Great job Jimmy👍 I believe the restriction in the heater hose fitting is for faster warm-ups, as the thermostat doesn't effect coolant flow to the heater core/cores like it does to the radiator. Either way should be a non issue unless one lives in a sub arctic climate🙂
@@1RoadGarage Me too. Damn things. Biggest unnecessary govt, mandated POS ever put on vehicles. Anti-skid only stops you straiter, not shorter. Learn how to drive. (sorry, pet peeve)
I could be wrong here, but I’m thinking the smaller port at the water pump is to restrict the flow of coolant from the heater core(s). Allows more heat in the core, probably more so in the rear heater core.
Oh yeah love the videos! One question why would you refill the system back with dexcool. I have had nothing but problems with dexcool eating the aluminum lower intake.
Hmm. I use Dex because that’s what GM recommends and it’s easy to find off the shelf if I was ever on the road and had an issue. I haven’t had any issues with Dex that I know of..🤞
xnolan1331x If you flush it every few years you won’t have any issues. Dex also doesn’t eat aluminum, only if it’s old coolant and it’s become acidic. The green coolant is far worse on soft metals
Jacob I believe you are right with the coolant becoming to acidic and eating away at the metal. I guess this just goes to show how routine maintenance will prefent longerterm damage to the vehicle. I scooped a 99 tahoe that had a "bad headgasket" here it was the lower intake gasket that caused the coolant into the oil. The lower intake manifold was pited and i had to get the heads and manifold reshaved to get rid of the pits. Just some thought to throw out there
The smaller aperture in the quick-connect fitting was probably designed to increase the pressure in that line, which may be a transmission line. This could spell trouble.
I would suggest that when you use a taped threaded fitting that you also put a thin coat of Teflon pipe sealant on top of, or under the tape. Your call if you want to put a thin coat on the female threads also.. I sometimes do that also.
Apply the tape and a circle of (automotive Teflon sealant only) around the beginning of the thread on the tapered fitting.

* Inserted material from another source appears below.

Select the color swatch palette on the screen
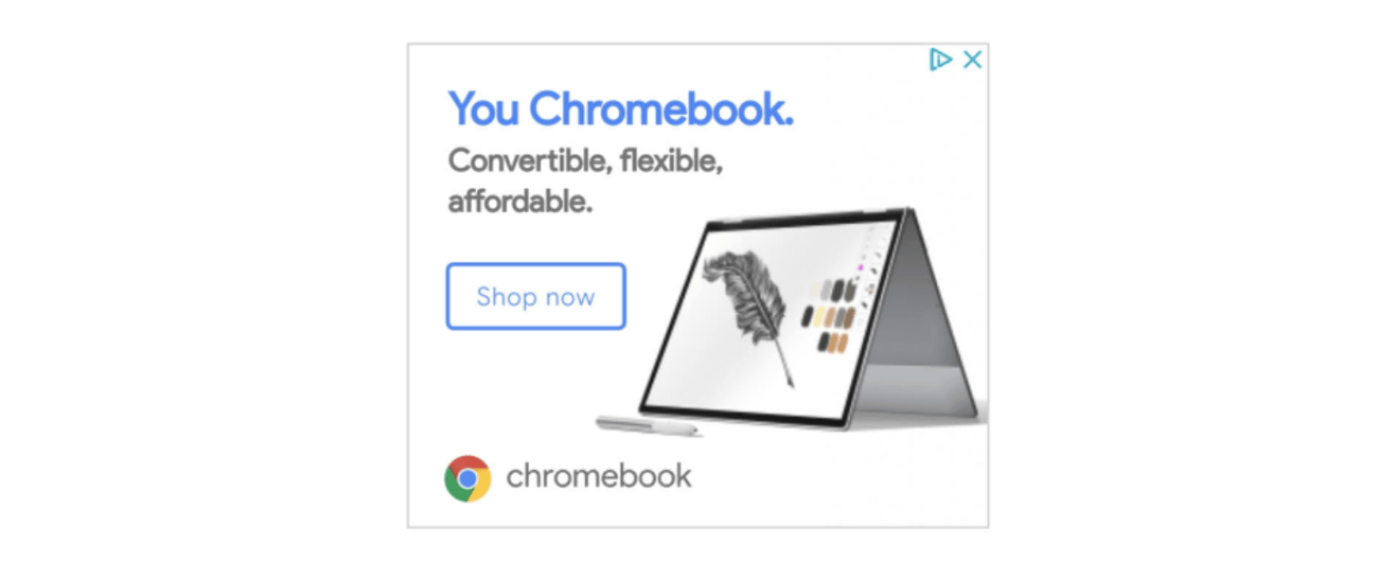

Snug and a tug only, do not over tighten. If it leaks you can always snug it more. It you over tighten you can crack the boss it screws into. That's a bad thing, trust me it will piss you right off.
Hi Mate, the water flows into the expansion or overflow tank when hot and is sucked back into the radiator when it is cooling, the water in the tank is before the vent to air, so when the sealed coolant system cools it creates a vacuum and is able to suck the water back into the radiator,
This is exactly what I am going to do. I don't need a perfect flush but I'd like to get as much of the old fluid out. Ford went from the orange(dexcool) to yellow(similar to what asian vehicles used) and I want to try and get most of the old stuff out. The two fluids are compatible but the Yellow is supposed to be better.
use a flush chemical (few bucks at walmart) inbetween draining. I also built a system to hookup the garden hose into the coolant system. it pushes out the old fluid.
Taking care of your SUV like that, your SUV is going to take you for a long time, again when having and taking care of it, the car is going to take a last forever.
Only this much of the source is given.